This week I did something that I haven’t done in years. I bought some music. I mean sure, I do pay for music by subscribing to Spotify premium and buying tickets to live concerts. But I hadn’t purchased some music to have and to hold since I don’t know when.
The album that changed that for me this week is called All Melody by Nils Frahm. It’s music I’ve been listening to for the better part of a year now. I keep returning to it, and I keep liking it more and more. The songs are hauntingly beautiful and subtly crafted, with each note and shift ringing out with crystal clear purpose. You should listen to it.
I finally reached a breaking point with my affection towards this music and decided that I was no longer content to just listen to it. I wanted to play with it. I wanted to stretch it, reverse it, compress it, shift it, bop it, twist it, and pull it. You can’t do this stuff on Spotify—you have to have the audio file.
Quick side-note: There’s a similarity here to dating vs. being in a relationship. Listening to music on Spotify is like dating. You experience the music or person in the nice, curated way in which they want to be experienced. You’re also likely listening to other artists on Spotify (dating around), and you can walk away from any one artist whenever you’re tired of them. But purchasing music—now that is a relationship baby! All of a sudden you can truly take this music/person wherever you go. You can burn it on to a CD and play it in your friend’s 2007 Toyota Corolla, you can put it on your weird Chinese handheld mp3 player, or yeah, you can still play it on your phone. You can also hear this music from totally new, and deeper angles— you can slow it down, speed it up, and put it in reverse. Some of these new angles will be uglier, and some of them will be even more beautiful.
Disclaimer: I know more about music than I do about relationships.

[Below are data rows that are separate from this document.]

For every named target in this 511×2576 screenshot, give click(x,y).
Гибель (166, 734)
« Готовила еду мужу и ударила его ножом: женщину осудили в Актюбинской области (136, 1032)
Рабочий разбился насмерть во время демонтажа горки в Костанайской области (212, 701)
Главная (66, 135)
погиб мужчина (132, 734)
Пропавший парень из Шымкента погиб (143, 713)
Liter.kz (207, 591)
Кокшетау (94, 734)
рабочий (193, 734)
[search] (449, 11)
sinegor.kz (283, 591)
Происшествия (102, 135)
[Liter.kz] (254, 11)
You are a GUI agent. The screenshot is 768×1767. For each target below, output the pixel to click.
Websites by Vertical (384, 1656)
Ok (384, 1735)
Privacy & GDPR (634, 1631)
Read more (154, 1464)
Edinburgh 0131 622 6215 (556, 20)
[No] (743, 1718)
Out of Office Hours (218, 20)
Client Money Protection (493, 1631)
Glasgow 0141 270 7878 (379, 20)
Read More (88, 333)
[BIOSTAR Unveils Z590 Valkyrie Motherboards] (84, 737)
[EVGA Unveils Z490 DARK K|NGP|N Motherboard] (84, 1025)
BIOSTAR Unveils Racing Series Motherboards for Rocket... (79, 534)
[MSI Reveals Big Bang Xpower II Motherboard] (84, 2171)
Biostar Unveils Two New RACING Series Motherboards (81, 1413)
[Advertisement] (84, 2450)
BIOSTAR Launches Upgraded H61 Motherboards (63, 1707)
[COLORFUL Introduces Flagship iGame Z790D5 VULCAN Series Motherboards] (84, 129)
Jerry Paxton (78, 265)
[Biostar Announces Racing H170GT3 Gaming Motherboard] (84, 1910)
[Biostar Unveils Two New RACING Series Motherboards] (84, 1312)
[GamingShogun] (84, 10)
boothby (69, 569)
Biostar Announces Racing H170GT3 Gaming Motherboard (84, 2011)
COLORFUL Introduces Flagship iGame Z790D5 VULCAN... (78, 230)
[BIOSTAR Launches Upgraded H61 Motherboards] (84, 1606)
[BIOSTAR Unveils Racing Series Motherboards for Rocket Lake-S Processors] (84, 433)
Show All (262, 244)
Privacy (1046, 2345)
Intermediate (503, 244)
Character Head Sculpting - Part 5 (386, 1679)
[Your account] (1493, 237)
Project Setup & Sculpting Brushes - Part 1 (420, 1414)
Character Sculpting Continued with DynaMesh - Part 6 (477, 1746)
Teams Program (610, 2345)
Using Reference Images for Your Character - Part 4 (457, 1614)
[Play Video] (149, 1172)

Anyway, upon purchasing and downloading All Melody I was delighted to discover that the download included liner notes. I had a keen sense of nostalgia as I was reading them—remembering all of the CD’s I bought and insert-booklets I read. I also learned a little bit about Frahm and his recording process. For instance he does his recording in the historic Funkhaus Berlin recording studio, only records in one take, and only uses real chambers for reverb in the studio—all things that add an atypical depth of life to his electronic music.
Yet I was most struck with his articulation of a timeless conundrum in the artistic process. For creators, the music in the speakers, or picture on the canvas, or movie on the screen will never quite live up to the image which we have in our heads. These are his words:
“All Melody was imagined to be so many things over time, and it has been a whole lot, but never exactly what I planned it to be. I wanted to hear beautiful drums, drums I’ve never seen or heard before, accompanied by human voices, girls, and boys. They would sing a song from this very world and it would sound like it was from a different space. I heard a synthesiser which sounds like a harmonium playing the All Melody, melting together with a line of a harmonium sounding like a synthesiser. My pipe organ would turn into a drum machine, while my drum machine would sound like an orchestra of breathy flutes. I would turn my piano into my very voice, and any voice into a ringing string. The music I hear inside me will never end up on a record, as it seems I can only play it for myself.”
My song this week (Lucas speaking now) feels like a textbook example of this very conundrum. I had high hopes for it, and I think there are certainly redeeming qualities to it, but it is not what I hear in my head. Oh well, here’s to getting closer next week.
Finally, I want to extend an extra special thanks to my buddy Jonathan Gardner for providing the buttery bowed bass you hear on this track.